> [What you have to do]: Restate the lines word for word, from the first line of the records through the line containing "1064x559 pixels.". Leave out the pictures and anything after that line.

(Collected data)
━━━━━━━━━━
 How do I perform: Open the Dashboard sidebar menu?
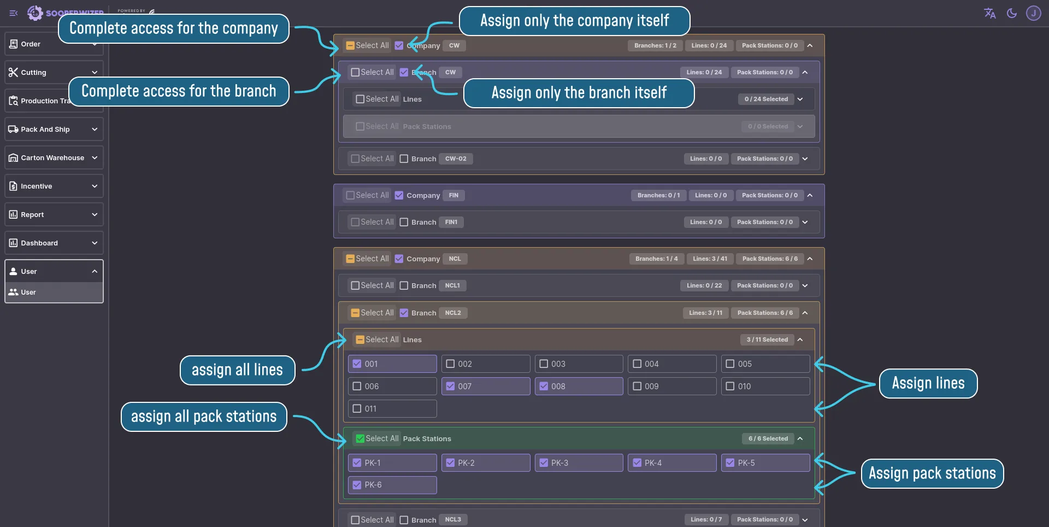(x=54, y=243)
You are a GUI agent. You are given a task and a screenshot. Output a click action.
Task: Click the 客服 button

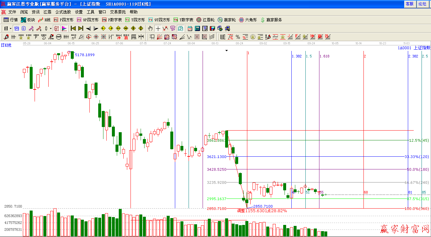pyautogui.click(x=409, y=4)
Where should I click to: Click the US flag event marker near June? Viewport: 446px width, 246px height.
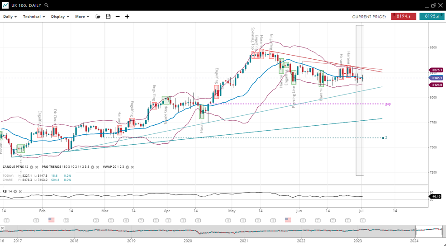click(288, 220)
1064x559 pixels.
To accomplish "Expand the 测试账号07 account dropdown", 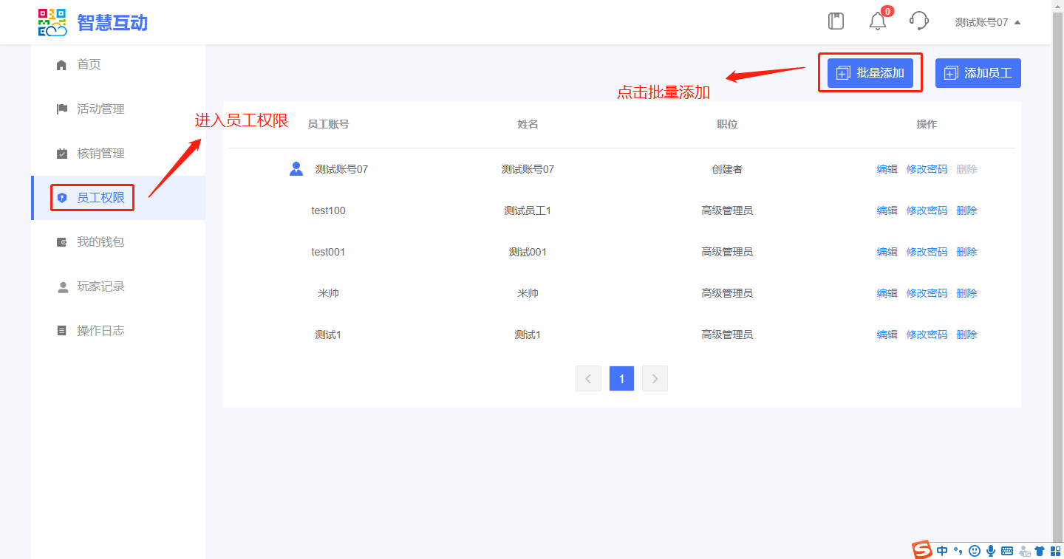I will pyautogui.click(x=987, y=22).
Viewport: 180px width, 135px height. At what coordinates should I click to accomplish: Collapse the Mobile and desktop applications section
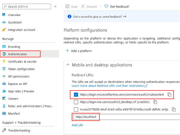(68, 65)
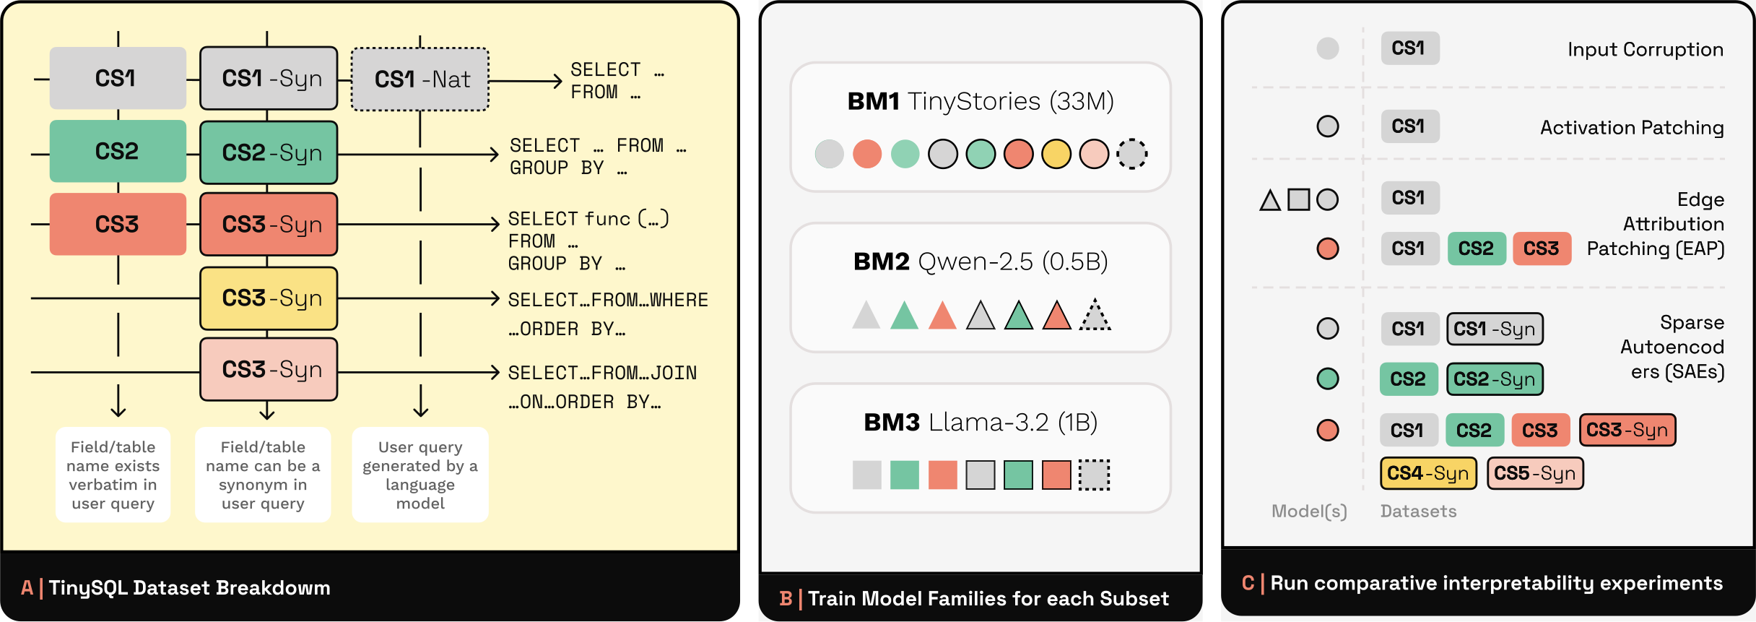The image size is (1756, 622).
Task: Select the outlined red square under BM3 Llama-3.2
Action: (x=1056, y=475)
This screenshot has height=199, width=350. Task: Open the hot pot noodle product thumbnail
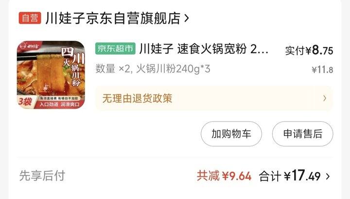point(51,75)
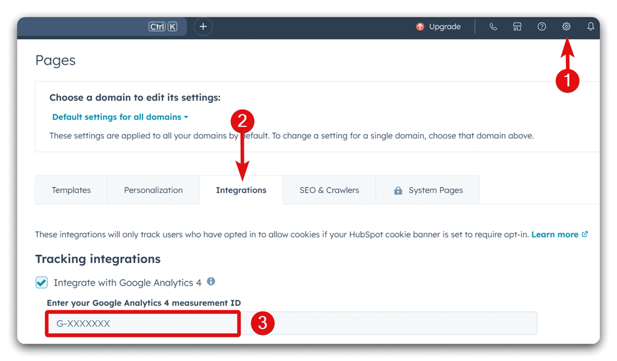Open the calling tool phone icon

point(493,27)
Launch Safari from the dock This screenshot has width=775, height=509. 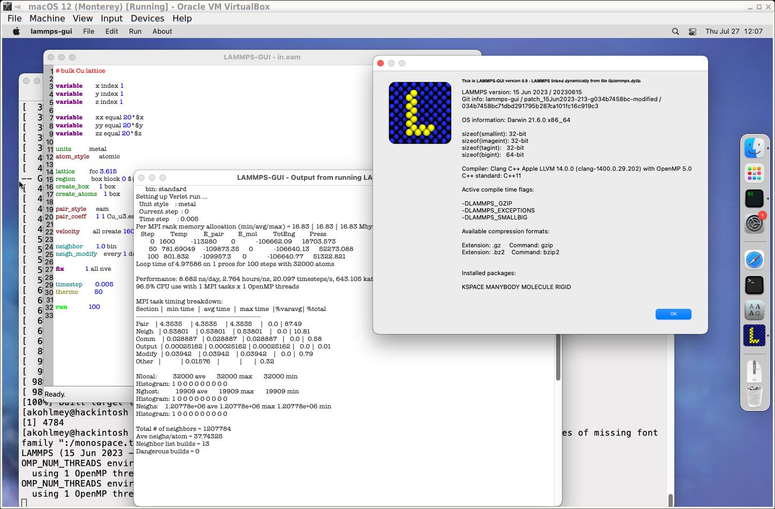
━━━━━━━━━━
> [Finished exercise]:
 How do I perform: Open the Dashboard sidebar menu?
(x=54, y=243)
You are a GUI agent. You are given a task and a screenshot. Output a click action.
Task: Click the 客服 button

pyautogui.click(x=409, y=4)
Where should I click to: Click the US flag event marker near June? Viewport: 446px width, 246px height.
click(288, 220)
1064x559 pixels.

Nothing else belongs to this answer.